→ What to do: Output the lines of the material from the line with "Task: Click into the Panel Width input field" to the line with "The width and", both included, reproducing each one verbatim.

→ Items:
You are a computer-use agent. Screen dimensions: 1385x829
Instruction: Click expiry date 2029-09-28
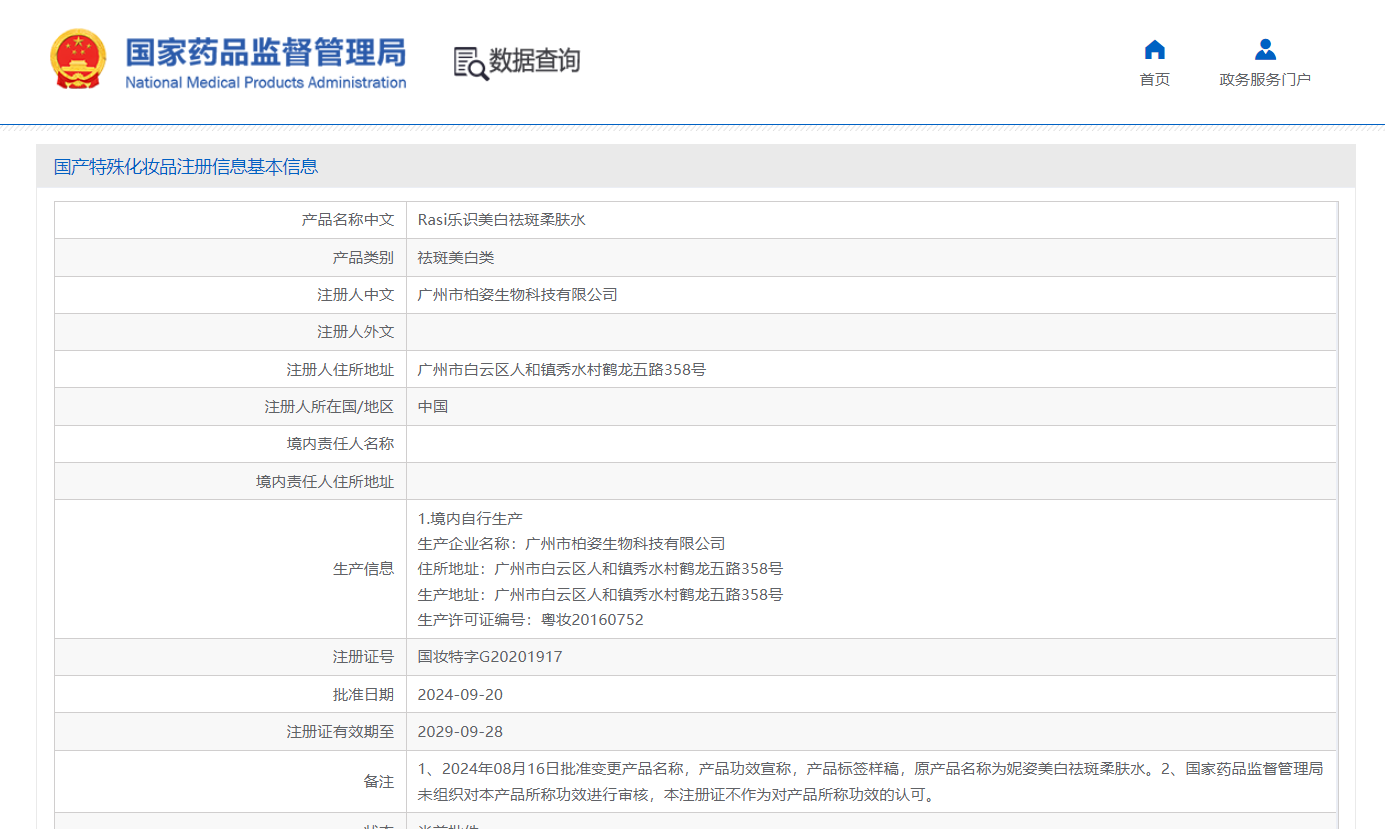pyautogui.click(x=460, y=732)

--

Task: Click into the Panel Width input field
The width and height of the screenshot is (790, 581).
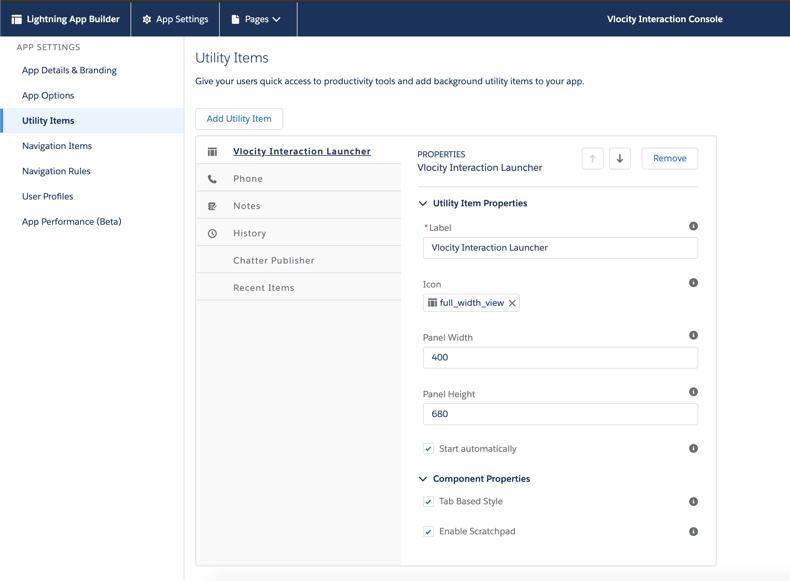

...

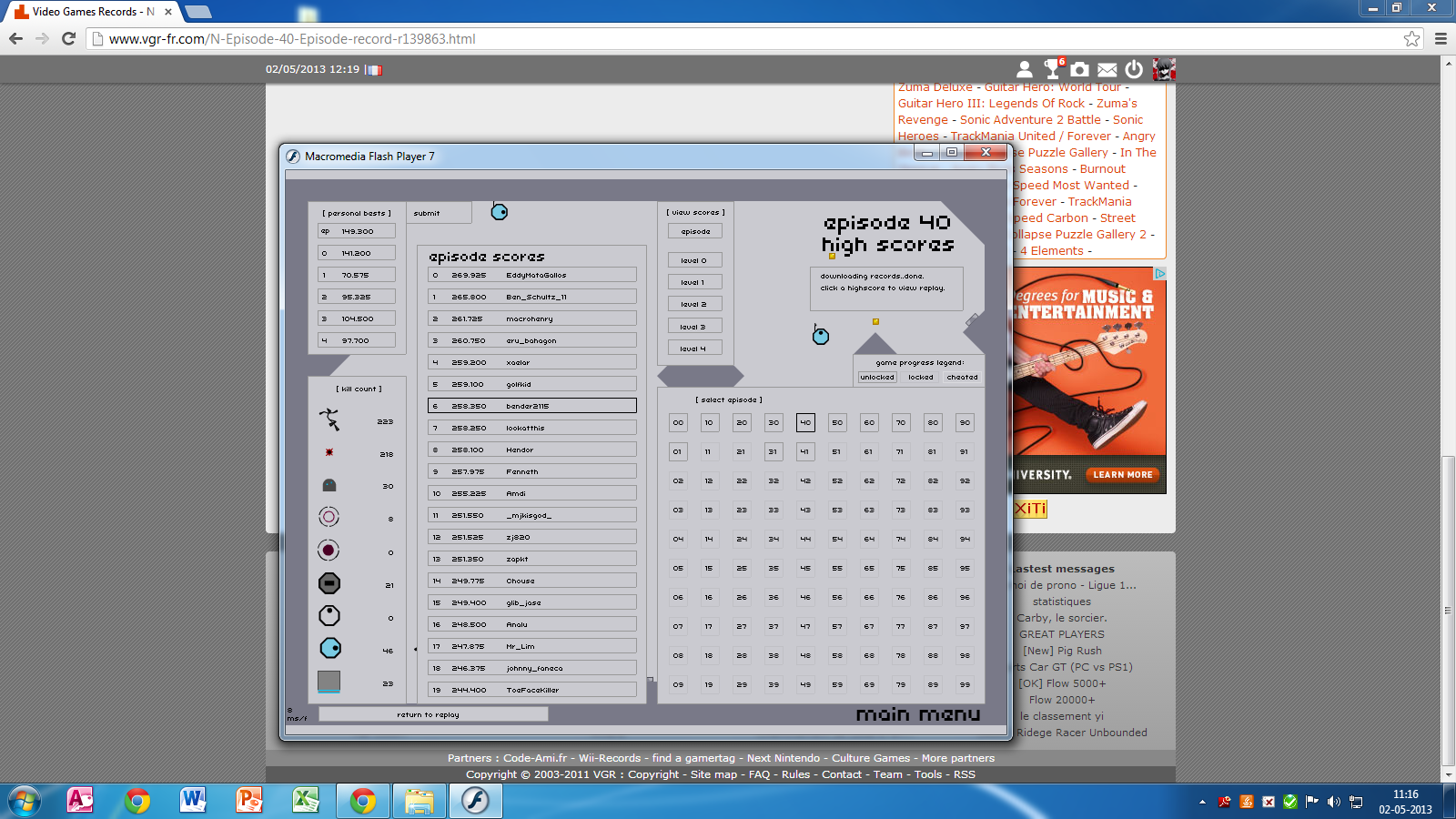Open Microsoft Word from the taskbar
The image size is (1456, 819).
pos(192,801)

→ Reply:
Task: Click into the Panel Width input field
The width and height of the screenshot is (790, 581).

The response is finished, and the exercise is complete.